② 江戸時代(1603年~1868年):隠れた牛肉文化と和牛のルーツ
江戸時代になると、各地で在来種の牛(後の和牛のルーツ)が農耕用に発展し、日本独自の牛の品種が生まれました。
✅ 江戸時代の牛の特徴
- 「但馬牛」「近江牛」「土佐赤牛」など、各地で異なる牛の品種が発展。
- ほとんどの牛は農耕や荷役用で、食用としての認識は低かった。
✅ 「すき焼き」文化の萌芽
- 近江(現在の滋賀県)では、僧侶や医者が牛肉を食べる習慣があった。
- 「味噌漬け牛肉」などの調理法が考案され、後のすき焼き文化につながる。
3. 明治時代~戦後:食用牛の本格的な発展
① 明治時代(1868年~1912年):食肉文化の解禁
✅ 明治政府の「肉食推奨政策」
- 1872年、明治天皇が牛肉を食べたことが話題となり、日本国内で「肉食文化」が拡大。
- 西洋文化の影響を受け、牛肉が「栄養価の高い食品」として注目される。
- 東京・大阪に牛鍋(すき焼き)の専門店が登場し、大衆にも広がる。
✅ 食用牛の品種改良の開始
- 明治政府は、海外の牛(欧米のショートホーンやブラウンスイス)を導入し、在来種と交配。

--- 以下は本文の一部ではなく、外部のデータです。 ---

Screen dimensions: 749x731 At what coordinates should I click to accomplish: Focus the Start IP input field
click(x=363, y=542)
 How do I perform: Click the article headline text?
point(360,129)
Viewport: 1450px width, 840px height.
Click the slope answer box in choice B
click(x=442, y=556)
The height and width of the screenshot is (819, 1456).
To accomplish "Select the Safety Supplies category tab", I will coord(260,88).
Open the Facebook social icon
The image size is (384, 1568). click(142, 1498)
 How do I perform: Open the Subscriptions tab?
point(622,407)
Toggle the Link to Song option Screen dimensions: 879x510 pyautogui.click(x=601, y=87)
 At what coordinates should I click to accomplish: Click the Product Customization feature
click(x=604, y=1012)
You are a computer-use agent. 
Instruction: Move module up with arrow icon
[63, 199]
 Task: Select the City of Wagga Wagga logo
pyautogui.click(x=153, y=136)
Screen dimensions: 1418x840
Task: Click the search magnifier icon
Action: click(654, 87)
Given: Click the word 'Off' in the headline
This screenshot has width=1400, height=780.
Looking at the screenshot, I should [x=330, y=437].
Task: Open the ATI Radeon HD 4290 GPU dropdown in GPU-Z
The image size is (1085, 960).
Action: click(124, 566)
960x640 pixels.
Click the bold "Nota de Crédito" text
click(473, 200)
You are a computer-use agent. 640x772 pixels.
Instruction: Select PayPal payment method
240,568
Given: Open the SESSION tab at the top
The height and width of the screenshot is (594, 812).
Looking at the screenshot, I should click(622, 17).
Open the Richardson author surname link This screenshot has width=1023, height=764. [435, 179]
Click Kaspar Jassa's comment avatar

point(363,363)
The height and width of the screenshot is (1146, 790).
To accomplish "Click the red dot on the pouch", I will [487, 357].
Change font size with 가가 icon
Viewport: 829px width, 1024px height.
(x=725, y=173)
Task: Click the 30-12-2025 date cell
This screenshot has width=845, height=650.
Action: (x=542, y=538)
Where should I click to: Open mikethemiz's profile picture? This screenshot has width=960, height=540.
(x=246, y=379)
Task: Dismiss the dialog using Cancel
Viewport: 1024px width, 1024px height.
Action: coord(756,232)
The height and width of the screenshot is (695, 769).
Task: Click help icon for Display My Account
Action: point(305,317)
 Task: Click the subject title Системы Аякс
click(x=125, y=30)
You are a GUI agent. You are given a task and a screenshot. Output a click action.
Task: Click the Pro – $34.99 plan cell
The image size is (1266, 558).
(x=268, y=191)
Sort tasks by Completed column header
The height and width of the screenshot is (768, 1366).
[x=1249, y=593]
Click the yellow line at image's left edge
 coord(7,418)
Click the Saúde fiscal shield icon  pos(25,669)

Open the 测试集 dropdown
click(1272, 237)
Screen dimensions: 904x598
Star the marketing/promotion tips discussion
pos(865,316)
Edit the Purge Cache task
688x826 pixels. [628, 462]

- この時期に、但馬牛や近江牛などが改良され、現代の和牛の基礎が確立。
② 戦後~高度経済成長期(1945年~1970年):和牛ブランドの確立
✅ 戦後の食肉需要の増加
- 戦後の復興とともに、食肉消費量が急増し、牛肉の生産が本格化。
- 1950年代以降、アメリカの影響でステーキ文化が広がる。
✅ 「和牛」のブランド化
- 1960年代:但馬牛をベースにした「神戸牛」「松阪牛」などのブランド和牛が誕生。
- 1970年代:霜降り肉(サシ)の技術が発展し、「柔らかくて甘い和牛」が高級ブランドとして確立。
4. 現代の食用牛産業と課題
① 日本の食用牛の品種
現在、日本で食用として育成される牛は、大きく分けて以下の3種類。
✅ 和牛(国産黒毛和種)
- 「神戸牛」「松阪牛」「飛騨牛」など、最高級ブランド牛肉として扱われる。
- 肉質が柔らかく、霜降りが豊富で甘みが強い。
✅ 交雑種(和牛×乳牛)
- 育成コストを抑えつつ、一定の品質を確保。
- スーパーなどで流通する一般的な国産牛肉。
✅ ホルスタイン種(乳牛)
- 乳牛として飼育された後、一部が食用肉となる。
- 赤身が多く、脂肪分が少ないのが特徴。
② 現代の課題
✅ 生産コストの上昇
- 飼料の高騰や人件費の増加により、和牛の価格が高騰。
- 海外産牛肉との価格競争が激化。
✅ 輸出市場の拡大
- 和牛は海外での人気が高まり、特にアメリカ・中国・シンガポールなどで需要が増加。
- 高品質な和牛の安定供給が求められる。
✅ 持続可能な畜産への移行
- 環境負荷を抑えるための「低炭素畜産」や「放牧型畜産」の導入が進む。
5. まとめ
✅ 古代~江戸時代:牛は農耕用で、食用としては限られていた。
✅ 明治時代~戦後:肉食文化が定着し、和牛の品種改良が進む。
✅ 高度経済成長期~現代:ブランド和牛が確立し、輸出市場が拡大。
✅ 今後の課題:持続可能な畜産と価格競争への対応。
日本の食用牛の育成は、長い歴史の中で進化し、「和牛ブランド」という世界に誇る食文化を築き上げました。今後も、環境問題や国際競争の中で、持続可能な形での発展が求められています。